Les gaufres ont beaucoup de succès ! Des amateurs de galettes s’approchent et le grand déballage est interrompu. Kim est soulagée ; elle croit en avoir fini avec le laïus malaisant de sa grand-mère. Mais celle-ci reprend le fil de la conversation, dès que les gens se sont éloignés.
– Je te raconte mon parcours de vie pour te mettre en garde ! Ne fonce pas tête baissée vers un destin que tu crois déjà tracé. Pourquoi veux-tu gâcher ton talent ? Par manque d’imagination ? Par orgueil ? Pour défier tes parents ? Pour accéder à un idéal ? Par démission de toi-même, ou soumission à ton copain ? Par faiblesse ? Je ne comprends pas, et toi non plus, tu ne piges pas. Tu suis ton instinct bêtement, comme moi. Ne détourne pas les yeux en râlant, regarde-moi !

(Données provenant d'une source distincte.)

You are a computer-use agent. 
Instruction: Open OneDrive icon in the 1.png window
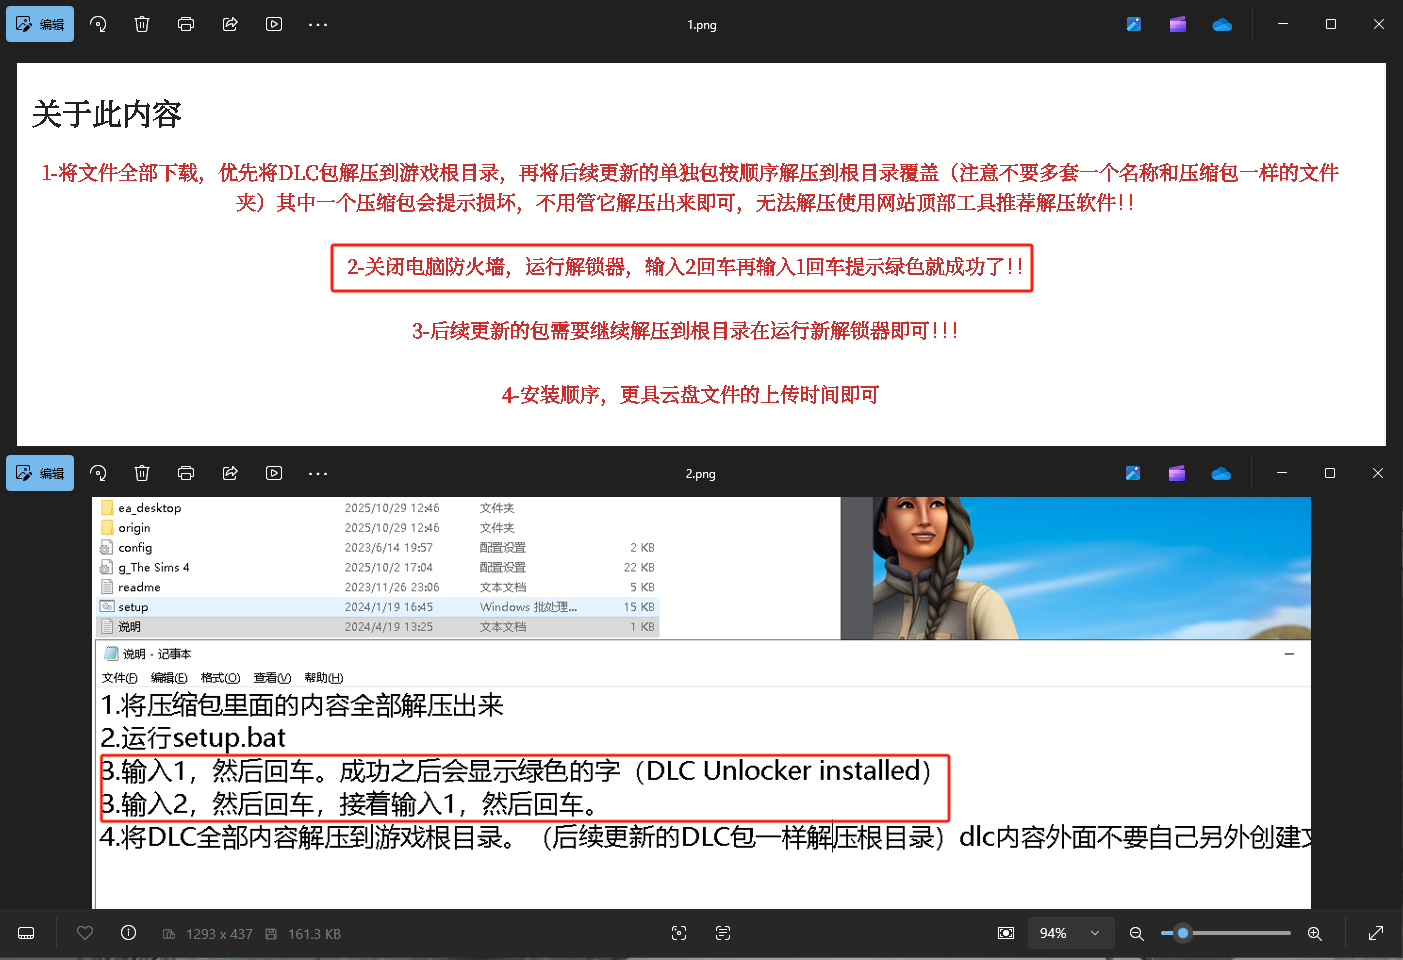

Malou lui montre alors ses mains, déformées par l’arthrose et le labeur d’une vie, auxquelles il manque l’auriculaire gauche, arraché par une vache alors qu’elle lui passait une chaîne au cou. Elle lui dévoile ses cicatrices : une au bas du dos -hernie discale opérée –, une autre au genou -prothèse –, d’autres à l’abdomen – hernies et césarienne –, deux autres plus compliquées à montrer -prothèses aux hanches-.
– Le plus beau métier du monde, dis-tu ? Sans doute, ma petite Kim… Mais réfléchis tout de même à ce que je t’ai raconté, avant de renoncer aux études que tu envisageais : bioingénieure ou vétérinaire. Pour ne pas avoir de regrets, ne pas te retrouver comme moi dans cinquante ans à essayer d’exhorter ta petite-fille à ne pas reproduire tes erreurs.